_Given text:_
-=-=-=-=-

Similarly applying the chain rule and product differentiation to the potential energy term, V.

\frac{\partial V}{\partial θ_{j}} = k_{c o i l} θ_{j} - m g \sum_{k = 1}^{N_{c o i l}} \frac{\partial y_{C, k}}{\partial θ_{k}}

\sum_{k = 1}^{N_{c o i l}} \frac{\partial y_{C, k}}{\partial θ_{k}} = {\begin{matrix} R {2 \sum_{i = j}^{k - 1} \cos Θ_{i} {(- 1)}^{i} \frac{\partial Θ_{i}}{\partial θ_{j}} + \cos Θ_{k} {(- 1)}^{k} \frac{\partial Θ_{k}}{\partial θ_{j}}} & j \leq k \\ 0 & o t h e r w i s e \end{matrix}}

(12)

Substituting for all Cartesian coordinate expressions using the composite torsion angle expression (2) and grouping all second order derivatives on one side gives the system of differential equations,

\begin{aligned} I {\ddot{θ}}_{j} + 4 m R^{2} \sum_{k = 1}^{N_{c o i l}} [{\sum_{i = 1}^{k - 1} \sin Θ_{i} {(- 1)}^{i + 1} {\ddot{Θ}}_{i}} \sum_{i = j}^{k - 1} \sin Θ_{i} {(- 1)}^{i + j} + {\sum_{i = 1}^{k - 1} \cos Θ_{i} {(- 1)}^{i} {\ddot{Θ}}_{i}} \sum_{i = j}^{k - 1} \cos Θ_{i} {(- 1)}^{i + j + 1}] \\ = - 4 m R^{2} \sum_{k = 1}^{N_{c o i l}} [{\sum_{i = 1}^{k - 1} \cos Θ_{i} {(- 1)}^{i + 1} {\dot{Θ}}_{i}^{2}} \sum_{i = j}^{k - 1} \sin Θ_{i} {(- 1)}^{i + j} \\ + {\sum_{i = 1}^{k - 1} \sin Θ_{i} {(- 1)}^{i + 1} {\dot{Θ}}_{i}} \sum_{i = j}^{k - 1} \cos Θ_{i} {(- 1)}^{i + j} {\dot{Θ}}_{i} \\ + {\sum_{i = 1}^{k - 1} \sin Θ_{i} {(- 1)}^{i + 1} {\dot{Θ}}_{i}^{2}} \sum_{i = j}^{k - 1} \cos Θ_{i} {(- 1)}^{i + j + 1} + {\sum_{i = 1}^{k - 1} \cos Θ_{i} {(- 1)}^{i} {\dot{Θ}}_{i}} \sum_{i = j}^{k - 1} \sin Θ_{i} {(- 1)}^{i + j} {\dot{Θ}}_{i}] - k_{c o i l} θ_{j} \\ - m g R \sum_{k = 1}^{n} {2 \sum_{i = j}^{k - 1} \cos Θ_{i} {(- 1)}^{i + j + 1} + (\begin{matrix} \cos Θ_{k} {(- 1)}^{k + j + 1} & k \geq j \\ 0 & o t h e r w i s e \end{matrix})} \\ j = 1, 2, \dots, N_{c o i l} \end{aligned}

(13)

The solution variables are the composite torsion angles. The initial value problem is closed when the initial Slinky location/ orientation is given, and it is assumed that the Slinky is initially stationary.

Θ (0) = Θ_{s t d y}

\dot{Θ} (0) = (\begin{matrix} \begin{matrix} 0 \\ 0 \\ ⋮ \\ 0 \end{matrix} \end{matrix})

(14)

-=-=-=-=-

_Dataset content:_
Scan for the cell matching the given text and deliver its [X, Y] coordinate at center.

-=-=-=-=-

_Aim of the exercise:_ Reproduce the passage from the Slinky derivation that begins at the words "The solution variables" and stops after "is initially stationary.", altering "stationary" to "at rest". The listing above is not required for this work.

_The result:_
The solution variables are the composite torsion angles. The initial value problem is closed when the initial Slinky location/ orientation is given, and it is assumed that the Slinky is initially at rest.